NEW DELHI. South Korea has formally announced plans to launch a “second wave” of strategic investments in India, pivoting heavily toward shipbuilding, defence manufacturing, and advanced industrial collaboration. The diplomatic and economic shift signals a strategic departure from Seoul’s historic investments in the subcontinent, moving beyond the automotive and consumer electronics focus that characterised its initial entry into the Indian market three decades ago.
Speaking on the development, South Korean Ambassador to India Lee Seong-ho detailed how changing geopolitical dynamics and volatile global supply chains are driving Seoul to anchor its long-term economic diversification strategies in New Delhi. By injecting capital and technical know-how into heavy industries, South Korea intends to expand cross-border trade exponentially while establishing a resilient manufacturing corridor in Asia.
Shifting Focus to Heavy Industry and Maritime Security
The initial era of South Korean investment in the 1990s established household brands like Hyundai, Samsung, and LG across India. However, the emerging investment paradigm looks fundamentally different. Driven by the “Make in India” vision, Seoul is leveraging its global leadership in shipbuilding and complex manufacturing to build co-production facilities on Indian soil.
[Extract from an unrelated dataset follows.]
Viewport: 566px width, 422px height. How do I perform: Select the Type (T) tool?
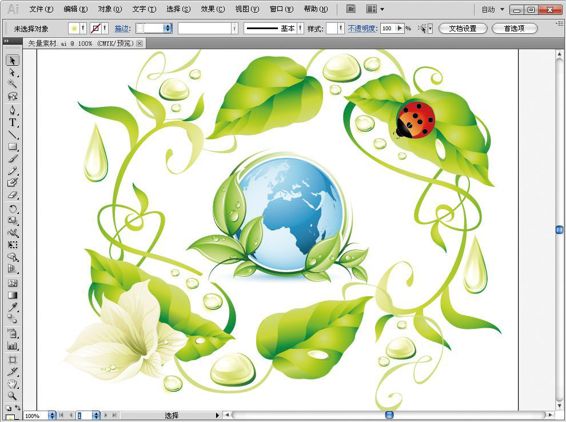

This maritime push aligns with escalating concerns over international trade routes. Pointing to recent systemic disruptions in West Asia, Ambassador Lee highlighted how deeply interconnected the vulnerabilities of both nations are regarding energy security and maritime stability. Because both states remain fundamentally reliant on the same West Asian energy corridors, establishing localised, high-tech industrial capacity in India is viewed as a necessary buffer against global supply shocks.
Expanding the Defence Arsenal
Defence manufacturing stands out as a core pillar of this new wave. The bilateral defence partnership has already achieved commercial success through the K9 Vajra Howitzer programme, a localised artillery project tailored for the Indian Army. building on this momentum, negotiators from both capitals are already outlining a third phase of the K9 partnership alongside fresh initiatives.
According to diplomatic briefings, discussions are underway to co-develop and manufacture advanced air defence guns, missile defence units, and complex naval systems. The collaboration allows South Korea to counter its native domestic challenges – namely a rapidly aging workforce and territorial limitations – by utilising India’s massive engineering talent pool and industrial scale.
Driving the Digital Bridge
Beyond heavy machinery and weapons platforms, the capital influx is heavily integrated with the “India-Korea Digital Bridge” – a framework formalised during President Lee Jae-myung’s state visit to India earlier this year. The digital push focuses heavily on:
- Artificial Intelligence (AI): Joint software development, industrial automation, and cognitive defence systems.
- Critical Minerals: Deep-tech geological mapping and AI-driven exploration to secure the semiconductor and secondary battery supply chains.
- Telecommunications: Collaborative engineering on next-generation network hardware to reduce reliance on vulnerable hardware pipelines.
The structural economic push follows closely on the heels of a high-level diplomatic tour by Indian External Affairs Minister S Jaishankar, who met with South Korean Foreign Minister Cho Hyun in Seoul to review progress across trade, clean energy, and joint startups.
By upgrading their ties from traditional trading partners to structural economic dependencies, both democracies seek to stabilise a fragile international rules-based order. For South Korea, India represents an indispensable market and an ideological ally capable of representing the Global South; for India, the partnership guarantees an injection of specialised manufacturing expertise critical to achieving true industrial self-reliance.